Provided text

Cross chip variation doesn't affect most of the data signals in your chip.
You've already verified that you meet setup requirements with worst case
delays. If some gates in the data path are a little bit faster due to cross
chip variations, no problem. Also, you've already verified that you meet
hold time requirements with best case delays. If some gates in the data
path are a little bit slower, no problem. Where cross chip variation really
bites you is in the clock trees.
Consider this circuit with a three level clock tree:
flop1
clk1a clk2a |D Q|--[logic]-+
+--|>o--+--|>o--+--|> | | flop2
clk0 | clk1b clk2b +--|D Q|
X-----|>--+--|>o--+--|>o--+--------------------|> |
We know from worst case analysis that the logic is fast enough to make
setup at flop2. This includes some clock skew which is calculated based
on the clock tree parasitics. However, it does not include any clock skew
caused by process differences between the clock drivers. If, on the real
chip, clock drivers clk1a and clk2a end up at a slower process point than
clk1b and clk2b, you may still end up with a setup failure, even though
static timing said the path was okay. Similar problems can happen with
hold checks and clock gating checks.
The differences that can occur on a chip between two instances of the same
cell can be modeled using on-chip variation analysis. In EinsTimer, this is
done by turning on LCD (linear combination of delays) analysis. One way to
enable the analysis in PrimeTime is with commands such as
set_operating_conditions -analysis_type on_chip_variation $OPCON
set_timing_derate -min 0.88 -max 1.0
If each stage of the clock tree above has 1ns latency and on chip variation
is 12%, the tool will initially say that the arrival times at the clock pins
of flop1 and flop2 can be different by 360ps (3ns * 12%), in addition to any
skew caused by placement and loading differences. As Paul mentioned,
hundreds of picoseconds are not easy to find these days. Fortunately, the
situation usually isn't quite this bad. The clock tree goes through driver
clk0 for both flop1 and flop2. Clk0 can't be fast for one of the flops and
slow for another. It can be fast or it can be slow, but it is the same for
both flop1 and flop2. So the 120 ps of on-chip variation that was
originally calculated for clk0 gets credited back.
In EinsTimer this process is called Common Path Pessimism Removal (CPPR).
I was hoping that Synopsys would have come up with a better name, but I see
that it is called Clock Reconvergence Pessimism Removal. The variable to
enable it is timing_remove_clock_reconvergence_pessimism. That rolls off
my tongue about as easily as "Peter Piper picked a peck of pickled
Primetime."
Anyway, if your clock insertion is 5 ns, most of your paths will still not
see 600 ps of on-chip variation. It all depends on how far back in the clock
tree you need to go to find the common point between the startpoint and
endpoint registers.
Although at first it appears that using on-chip variation analysis steals
a bunch of performance from you, I don't think this is necessarily the case.

Given data
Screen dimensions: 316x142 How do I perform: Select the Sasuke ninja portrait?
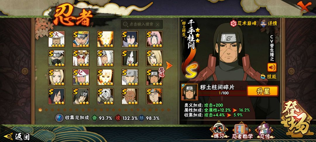pos(130,39)
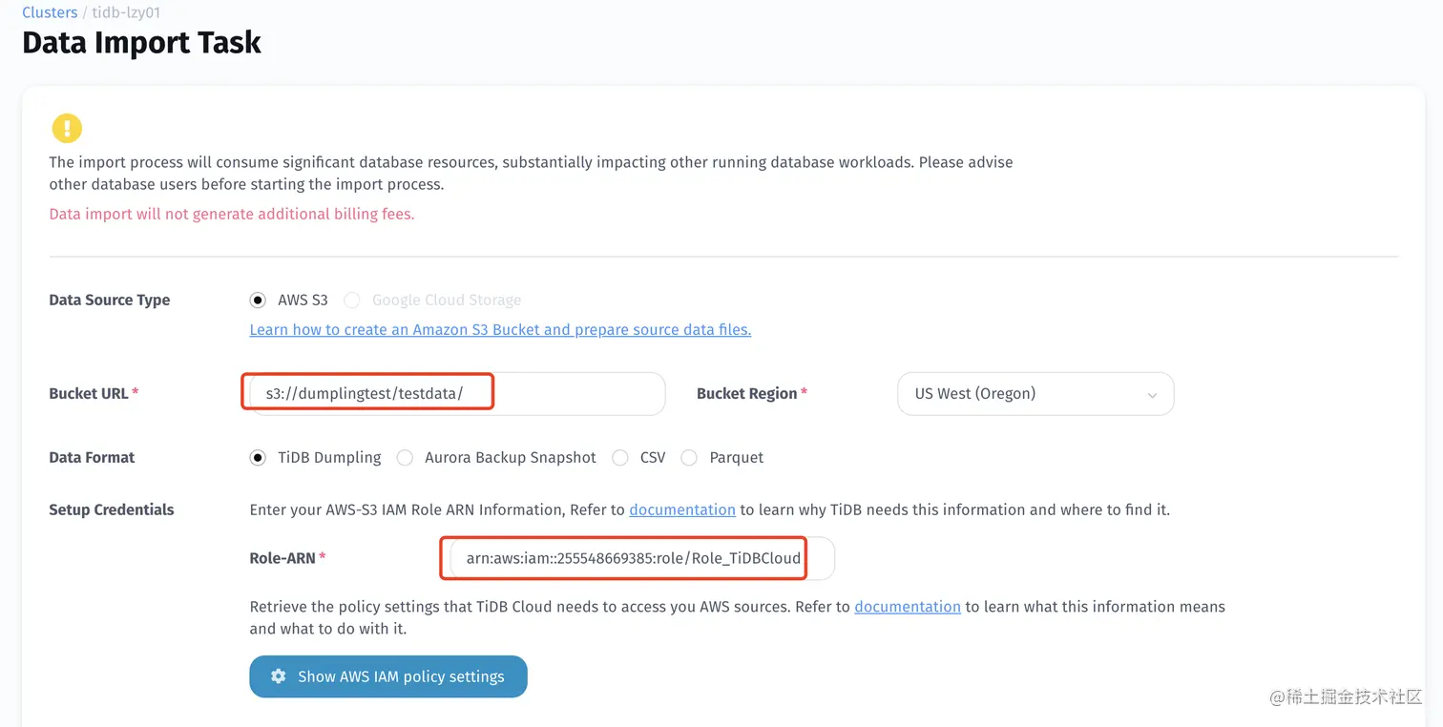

Task directions
Answer these questions using the text on on-chip clock variation:
1. In EinsTimer, what analysis is turned on to model on-chip variation?
2. What name does Synopsys use for the process that EinsTimer calls Common Path Pessimism Removal?
3. How much on-chip variation originally calculated for clk0 gets credited back?

Task answer
1. LCD (linear combination of delays) analysis.
2. Clock Reconvergence Pessimism Removal.
3. 120 ps.